Azeez is not just using his head to score goals. The former AFC Wimbledon and Cambridge United striker has always been a willing learner. He knows practice makes perfect and the training ground work at Dartford has clearly paid off.
It’s that desire to improve, to be the best version of himself that he can that is bringing the best out of a forward who - like his manager Steve King - knows he can get even better.
“I’m always one for hard work pays off,” said Azeez. “I’ve always been like that. I’ve always worked hard at anything I do. When you score goals and create goals, from things you do in training, and as players from the bits you do at the end, it is always nice and rewarding.
“It’s a start, I just want to keep carrying on this season. I feel blessed to have scored this amount of goals, we’re winning and we’re top of the league but we can’t get complacent, either individually or as a team.
“We’ve got to keep working hard, every day in training and in every match. We need to show why we’re top and keep going, that’s really important.
“I know I’ve still got loads of things to work on, and I want to work on it. That’s the first thing, you have to see and realise the things you’re good at and work at them, then the things you’re not so good at you have to work even harder. The more I work on it, the better we’ll be as a unit. I’m going to keep doing it and see where it gets us.”
It’s a different Azeez to the one who tried hard to impress for Dover in the National League last season. But, it was a season to forget in more ways than one for Azeez who, like many of his team-mates, struggled in a stop-start campaign that was eventually cut short by Whites chairman Jim Parmenter.
Azeez is not the type to dig out a former club, but he recognises the differences this time around at Dartford. Fighting at the top of the division below certainly brings a more positive outlook than struggling for results in non-league’s top flight.
“It was a big factor to come here and enjoy my football,” he said. “It was a no-brainer to sign here, it’s close to home and everything made sense.
“No disrespect to Dover but it wasn’t good on the field or off the field, the way the club was being run, certain things just weren’t ideal and it probably did affect us on the pitch. But coming here is completely different. It’s very professional and that’s what you want.
“It was hard at Dover. I remember playing against Dartford in pre-season and looking back now you couldn’t tell who the team was in the league above. I think we won but the scoreline didn’t reflect what Dartford did to us that day. It’s nice to be in a team now where everything flows and we create a lot of chances.

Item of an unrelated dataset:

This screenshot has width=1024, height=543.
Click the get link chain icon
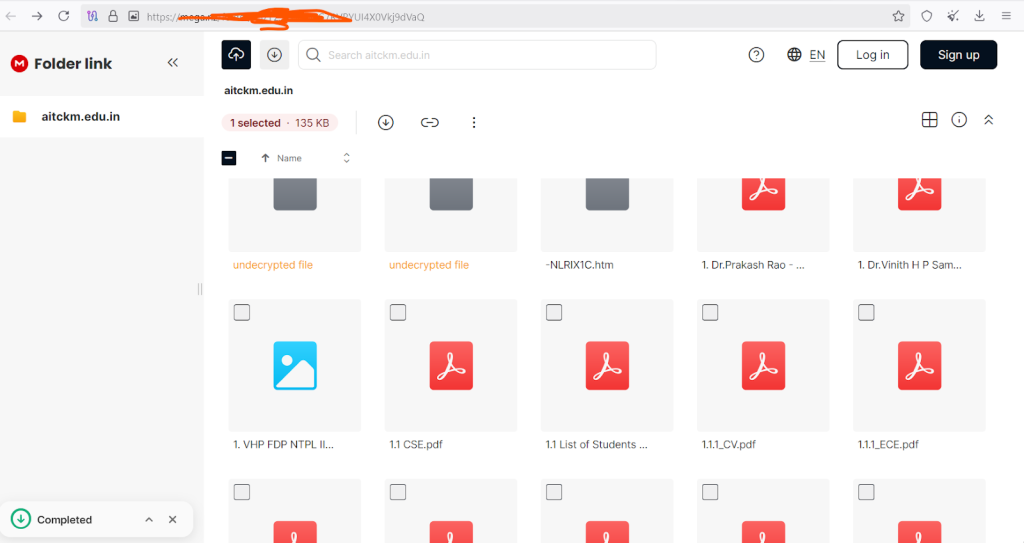point(429,122)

“Every player is a confidence player, if you’re confident your game goes to another level. But as a striker you get your confidence from, no matter how well you play, scoring.
“If you ask a striker who isn’t scoring that will always be in the back of their head. If you’re a striker and you’re scoring then you feel like you’re going to genuinely score in every game. That’s not an arrogance, it’s just a belief that no matter what happens I will get a chance to help my team and score.”
Which leads Azeez nicely on to his targets for the campaign. He’s not going public but with seven goals already to his name, there’s every chance Dartford’s leading marksman will match his ambitions.
“I’ve got a target but I’m trying not to think about it,” smiled Azeez. “I’m taking every game as it comes and I’ll let you know when I get to the target!”
National League South leaders Dartford travel to managerless Welling this Saturday.
Former Gills boss Steve Lovell quit as Welling manager on Monday after losing at home to Harrow in the FA Cup last weekend.